WHAT THIS TASK INVOLVES: Pull out every line of the records below that contains the word "with", and copy each of those lines in full.

[Item coordinate data]
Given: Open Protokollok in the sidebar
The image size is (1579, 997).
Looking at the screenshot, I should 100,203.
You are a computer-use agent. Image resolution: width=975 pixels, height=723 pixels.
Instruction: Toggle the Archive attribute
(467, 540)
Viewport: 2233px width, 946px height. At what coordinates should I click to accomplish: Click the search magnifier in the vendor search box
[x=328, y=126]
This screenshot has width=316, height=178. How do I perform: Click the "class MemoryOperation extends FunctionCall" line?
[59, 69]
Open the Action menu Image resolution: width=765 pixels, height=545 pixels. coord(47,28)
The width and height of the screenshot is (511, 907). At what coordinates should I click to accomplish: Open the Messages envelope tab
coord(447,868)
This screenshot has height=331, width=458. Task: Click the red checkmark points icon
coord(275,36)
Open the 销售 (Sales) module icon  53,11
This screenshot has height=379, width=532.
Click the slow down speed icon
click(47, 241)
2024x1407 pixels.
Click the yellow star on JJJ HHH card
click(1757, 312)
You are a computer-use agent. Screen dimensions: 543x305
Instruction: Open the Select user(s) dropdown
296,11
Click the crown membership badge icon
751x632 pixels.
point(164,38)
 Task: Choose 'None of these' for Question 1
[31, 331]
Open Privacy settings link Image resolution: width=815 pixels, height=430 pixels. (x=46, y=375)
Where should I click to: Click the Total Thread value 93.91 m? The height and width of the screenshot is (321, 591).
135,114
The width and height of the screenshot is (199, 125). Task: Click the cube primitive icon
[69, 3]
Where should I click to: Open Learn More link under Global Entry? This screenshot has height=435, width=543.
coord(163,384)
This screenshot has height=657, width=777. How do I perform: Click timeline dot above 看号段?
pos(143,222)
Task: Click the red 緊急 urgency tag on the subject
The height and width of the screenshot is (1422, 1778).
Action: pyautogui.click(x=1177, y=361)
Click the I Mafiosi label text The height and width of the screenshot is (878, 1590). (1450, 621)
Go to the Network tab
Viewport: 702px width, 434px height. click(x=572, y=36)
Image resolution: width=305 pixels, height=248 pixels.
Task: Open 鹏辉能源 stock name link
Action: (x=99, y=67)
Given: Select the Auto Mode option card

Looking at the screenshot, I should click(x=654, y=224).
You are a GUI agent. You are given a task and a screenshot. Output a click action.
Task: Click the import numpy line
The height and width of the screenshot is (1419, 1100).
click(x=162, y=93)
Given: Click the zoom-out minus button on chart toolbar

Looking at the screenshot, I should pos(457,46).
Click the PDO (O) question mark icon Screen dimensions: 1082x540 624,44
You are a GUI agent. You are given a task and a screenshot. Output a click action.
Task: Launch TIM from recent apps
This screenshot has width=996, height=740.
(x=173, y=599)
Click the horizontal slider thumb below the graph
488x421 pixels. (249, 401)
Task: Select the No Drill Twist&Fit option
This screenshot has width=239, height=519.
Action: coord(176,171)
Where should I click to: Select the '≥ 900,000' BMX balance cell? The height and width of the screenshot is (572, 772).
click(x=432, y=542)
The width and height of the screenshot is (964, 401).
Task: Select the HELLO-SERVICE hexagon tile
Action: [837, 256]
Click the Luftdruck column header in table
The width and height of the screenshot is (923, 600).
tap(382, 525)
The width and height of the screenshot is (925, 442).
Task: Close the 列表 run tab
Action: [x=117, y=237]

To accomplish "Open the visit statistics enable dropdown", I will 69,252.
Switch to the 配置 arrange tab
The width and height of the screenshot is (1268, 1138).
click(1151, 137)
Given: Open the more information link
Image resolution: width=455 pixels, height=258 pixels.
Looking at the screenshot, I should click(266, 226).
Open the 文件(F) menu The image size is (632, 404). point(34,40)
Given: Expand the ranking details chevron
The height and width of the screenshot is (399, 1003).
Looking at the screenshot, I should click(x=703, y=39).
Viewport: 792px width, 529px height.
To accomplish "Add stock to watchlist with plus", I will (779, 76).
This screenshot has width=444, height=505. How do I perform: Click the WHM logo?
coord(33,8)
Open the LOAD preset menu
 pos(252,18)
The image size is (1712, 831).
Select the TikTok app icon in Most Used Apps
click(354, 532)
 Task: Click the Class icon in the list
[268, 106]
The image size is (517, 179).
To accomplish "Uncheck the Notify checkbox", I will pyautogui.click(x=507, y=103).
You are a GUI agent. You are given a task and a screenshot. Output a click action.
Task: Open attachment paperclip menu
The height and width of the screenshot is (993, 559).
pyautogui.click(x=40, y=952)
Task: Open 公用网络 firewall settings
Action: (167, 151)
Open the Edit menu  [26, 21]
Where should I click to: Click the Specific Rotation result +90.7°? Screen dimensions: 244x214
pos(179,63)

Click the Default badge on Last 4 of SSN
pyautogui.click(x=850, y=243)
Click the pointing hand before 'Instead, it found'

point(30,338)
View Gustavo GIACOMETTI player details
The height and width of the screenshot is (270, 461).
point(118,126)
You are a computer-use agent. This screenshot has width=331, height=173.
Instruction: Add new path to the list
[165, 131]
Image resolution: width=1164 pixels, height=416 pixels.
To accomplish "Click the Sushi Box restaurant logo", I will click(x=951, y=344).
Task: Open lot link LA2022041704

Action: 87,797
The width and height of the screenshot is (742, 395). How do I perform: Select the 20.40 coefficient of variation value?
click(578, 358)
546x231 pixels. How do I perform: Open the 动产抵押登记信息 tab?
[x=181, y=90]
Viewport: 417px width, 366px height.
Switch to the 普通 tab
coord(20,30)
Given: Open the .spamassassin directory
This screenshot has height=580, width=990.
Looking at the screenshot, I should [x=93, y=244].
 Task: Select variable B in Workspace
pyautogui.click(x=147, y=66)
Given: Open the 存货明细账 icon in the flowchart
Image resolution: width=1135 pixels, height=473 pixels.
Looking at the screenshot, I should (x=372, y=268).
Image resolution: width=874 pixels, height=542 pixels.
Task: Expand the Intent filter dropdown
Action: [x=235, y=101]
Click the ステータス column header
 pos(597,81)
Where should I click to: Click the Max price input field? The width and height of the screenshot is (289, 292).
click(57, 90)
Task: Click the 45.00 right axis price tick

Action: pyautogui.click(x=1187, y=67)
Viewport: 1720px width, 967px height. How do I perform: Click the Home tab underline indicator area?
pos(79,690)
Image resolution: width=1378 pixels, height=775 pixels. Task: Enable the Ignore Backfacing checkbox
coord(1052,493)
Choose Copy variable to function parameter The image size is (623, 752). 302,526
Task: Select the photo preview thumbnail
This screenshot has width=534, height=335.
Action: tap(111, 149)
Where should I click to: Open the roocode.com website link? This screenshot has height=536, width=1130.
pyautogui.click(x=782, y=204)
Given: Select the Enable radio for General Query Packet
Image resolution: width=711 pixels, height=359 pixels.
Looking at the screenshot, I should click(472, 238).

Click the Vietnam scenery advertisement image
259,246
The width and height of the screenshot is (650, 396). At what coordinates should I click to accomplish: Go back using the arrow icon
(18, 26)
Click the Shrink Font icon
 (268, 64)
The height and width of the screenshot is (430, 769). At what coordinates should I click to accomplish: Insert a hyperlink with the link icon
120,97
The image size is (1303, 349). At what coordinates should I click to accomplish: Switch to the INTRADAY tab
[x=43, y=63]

TASK SOLUTION:
To accomplish "Add stock to watchlist with plus", I will (779, 76).
The height and width of the screenshot is (430, 769). At what coordinates should I click to accomplish: Insert a hyperlink with the link icon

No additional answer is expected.